All good guesses, but actually it’s the underside of a sculpture called “Cloud Gate” that sits in a public park on Chicago’s Lake Michigan shore. From the outside, it looks like a giant mirror-clad coffee bean, and it does a nice job of reflecting a slightly warped version of the city’s skyline — plus a few camera-happy journalists who wander past in search of lunch.
I’ll leave figuring out the bean’s optical properties as an exercise for the reader, because I’m on to bigger things: specifically “Our planet and its life: origins and futures,” which is the rather grandiose theme of the 2009 AAAS meeting. In practical terms, this means that most of the scheduled talks seem to fall into one (or more) of three categories: astronomy, environmental science, and evolution.

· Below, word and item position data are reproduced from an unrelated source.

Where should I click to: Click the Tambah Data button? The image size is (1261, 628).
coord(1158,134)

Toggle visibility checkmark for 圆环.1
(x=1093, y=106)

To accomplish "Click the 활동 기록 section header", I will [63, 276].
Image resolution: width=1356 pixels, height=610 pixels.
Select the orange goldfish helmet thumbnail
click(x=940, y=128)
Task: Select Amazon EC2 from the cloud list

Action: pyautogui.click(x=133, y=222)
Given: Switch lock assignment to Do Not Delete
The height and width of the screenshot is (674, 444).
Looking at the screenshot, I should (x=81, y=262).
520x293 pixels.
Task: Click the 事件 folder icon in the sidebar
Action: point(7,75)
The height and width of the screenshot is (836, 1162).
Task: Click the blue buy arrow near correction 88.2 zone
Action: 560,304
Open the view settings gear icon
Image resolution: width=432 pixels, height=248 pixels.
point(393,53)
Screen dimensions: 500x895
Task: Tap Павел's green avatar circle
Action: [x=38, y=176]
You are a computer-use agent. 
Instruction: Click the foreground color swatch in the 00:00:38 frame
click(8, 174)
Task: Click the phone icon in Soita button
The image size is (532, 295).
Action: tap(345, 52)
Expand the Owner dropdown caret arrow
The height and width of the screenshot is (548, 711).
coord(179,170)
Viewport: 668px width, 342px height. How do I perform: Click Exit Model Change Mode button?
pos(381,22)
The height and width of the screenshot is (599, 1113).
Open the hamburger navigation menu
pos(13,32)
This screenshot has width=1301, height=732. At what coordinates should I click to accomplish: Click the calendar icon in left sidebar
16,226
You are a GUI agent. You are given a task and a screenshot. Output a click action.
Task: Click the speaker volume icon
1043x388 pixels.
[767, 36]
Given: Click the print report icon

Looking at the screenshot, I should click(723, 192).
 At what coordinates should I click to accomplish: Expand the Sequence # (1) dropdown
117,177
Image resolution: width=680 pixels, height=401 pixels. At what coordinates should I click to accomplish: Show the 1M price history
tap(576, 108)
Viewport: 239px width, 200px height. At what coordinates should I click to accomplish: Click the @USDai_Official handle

I plumped for the first and last category this afternoon by attending a briefing on “The Cosmic Cradle of Life.” During the session, Tony Remijan of the National Radio Astronomy Observatory in Charlottesville, Virginia spoke about how observers have found more than 150 different types of molecules — including ethylene glycol, or antifreeze — suspended in the interstellar medium. These discoveries have provided support for the idea that life on Earth (and potentially elsewhere) might not have required a complex homegrown chemical soup to get started — the key ingredients could have come from space instead.